Forearm Radiography : Lateral Projection

Saturday, December 24, 2011

Forearm (Radius and Ulna) : Lateromedial Projection

Radiograph of a lateral (lateromedial) projection of forearm will clearly demonstrate the bones of the forearm (radius and ulna), the elbow and the proximal row of the carpal bones.
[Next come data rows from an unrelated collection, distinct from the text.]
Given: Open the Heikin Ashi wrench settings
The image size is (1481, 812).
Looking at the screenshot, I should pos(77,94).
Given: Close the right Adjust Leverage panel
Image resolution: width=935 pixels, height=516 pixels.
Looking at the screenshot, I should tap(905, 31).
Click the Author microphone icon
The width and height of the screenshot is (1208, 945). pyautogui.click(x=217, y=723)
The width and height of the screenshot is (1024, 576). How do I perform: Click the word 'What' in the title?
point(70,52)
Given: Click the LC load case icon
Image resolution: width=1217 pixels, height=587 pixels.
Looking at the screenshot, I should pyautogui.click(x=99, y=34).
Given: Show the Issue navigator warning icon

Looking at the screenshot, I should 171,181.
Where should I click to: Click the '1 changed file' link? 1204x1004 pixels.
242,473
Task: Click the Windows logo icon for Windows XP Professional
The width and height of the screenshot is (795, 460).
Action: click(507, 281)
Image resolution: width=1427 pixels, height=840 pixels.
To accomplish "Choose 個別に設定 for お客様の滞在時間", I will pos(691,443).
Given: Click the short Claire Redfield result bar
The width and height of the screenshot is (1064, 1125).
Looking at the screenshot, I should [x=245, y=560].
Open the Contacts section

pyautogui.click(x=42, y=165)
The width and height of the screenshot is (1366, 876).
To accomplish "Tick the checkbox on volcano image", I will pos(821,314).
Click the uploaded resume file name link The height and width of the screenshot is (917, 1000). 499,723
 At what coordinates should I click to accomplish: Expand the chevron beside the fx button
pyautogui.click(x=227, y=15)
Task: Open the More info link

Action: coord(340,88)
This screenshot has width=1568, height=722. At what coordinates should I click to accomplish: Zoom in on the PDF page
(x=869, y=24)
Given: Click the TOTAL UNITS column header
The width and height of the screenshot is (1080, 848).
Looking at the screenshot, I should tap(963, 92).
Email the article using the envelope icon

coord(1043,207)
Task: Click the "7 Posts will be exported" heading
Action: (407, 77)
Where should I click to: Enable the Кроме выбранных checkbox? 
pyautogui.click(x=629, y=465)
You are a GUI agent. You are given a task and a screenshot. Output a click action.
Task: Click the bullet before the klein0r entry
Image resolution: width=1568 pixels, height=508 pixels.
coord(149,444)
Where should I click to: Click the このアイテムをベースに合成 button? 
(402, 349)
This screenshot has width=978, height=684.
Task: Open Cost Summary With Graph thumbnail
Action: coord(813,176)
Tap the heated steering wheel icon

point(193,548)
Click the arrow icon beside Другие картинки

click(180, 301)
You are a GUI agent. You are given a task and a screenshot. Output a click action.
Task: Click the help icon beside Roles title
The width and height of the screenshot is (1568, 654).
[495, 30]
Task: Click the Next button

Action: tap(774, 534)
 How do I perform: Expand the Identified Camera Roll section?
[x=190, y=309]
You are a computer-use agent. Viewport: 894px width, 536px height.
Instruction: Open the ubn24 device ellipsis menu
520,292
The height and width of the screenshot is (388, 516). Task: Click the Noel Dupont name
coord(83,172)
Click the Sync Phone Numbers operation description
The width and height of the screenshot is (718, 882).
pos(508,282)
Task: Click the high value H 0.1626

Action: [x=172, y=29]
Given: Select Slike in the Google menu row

Fractures and/or dislocations of the radius and ulna, pathologic processes, such as osteomyelitis and arthritis, are shown if present.

Technical Factor

IR size - 30 x 35 cm ( 11 x 14 inches) or 35 x 43 cm (14 x 17 inches)
Division in half, lengthwise
Detail screen, tabletop
Digital IR - use lead masking
64 or add upto 6 kV range (+4 kV from AP)
To make best use of the anode heel effect, place elbow at cathode end of x-ray beam.

Patient Position and Shielding

Seat patient at end of table, with elbow flexed 90degree.
Place lead shield over patient's lap to shield gonads.

Part Position

The elbow is flexed 90°, and align forearm on the unmasked surface of the IR
Forearm is parallel with the long axis of the IR.
Drop shoulder to place entire upper limb on same horizontal plane.
Ensure both wrist and elbow joints are included on radiograph.
Rotate hand wrist into true lateral position.and support hand to prevent motion, if needed. (Ensure that distal radius and ulna are superimposed directly.)
For heavy muscular forearms, place support under hand and wrist as needed to place radius and ulna parallel to IR.

Central Ray and Collimation

CR perpendicular to IR, directed to mid-forearm
Minimum SID of 40 inches (100cm)
Collimate both lateral borders to the actual forearm area. Also collimate on both ends to avoid cutting off anatomy at either joint. Considering divergence of the x-ray beam, ensure that a minimum of 3 to 4 cm (1 to 1 1/2 inches) distal to wrist and elbow joints is included on the IR.

Radiographic Criteria of Forearm :  Lateral View

Structure Shown

Lateral projection of entire radius and ulna, proximal row of carpal bones, elbow, as well as pertinent soft tissue,such as fat pads and stripes of the wrist and elbow joints.
Superimposition of the radius and ulna at their distal end.
Superimposition of the radial head over the coronoid process.

Proper Part Positioning

Long axis of forearm should be aligned to long axis of IR.
Elbow should be flexed 90degrees

True Lateral / No Rotation when:

The head of the ulna is superimposed over the radius,
Humeral epicondyles is superimposed.
Radial head is superimposed with coronoid process, with radial tuberosity demonstrated.

Collimation and Central Ray

Light Border should be visible at skin margins along the length of forearm, with minimal collimation on both ends.
Essential joint anatomy is included on radiograph .
CR and center of the collimation field is at the midpoint of the radius and ulna.


Exposure Criteria:

Optimal density and contrast with no motion should visualize sharp cornical margins.
Clear and sharp soft tissue and bony trabecular markings along the entire length of the radial and ulnar shaft
Fat pads and stripes of the wrist and elbow joint is also clearly demonstrated.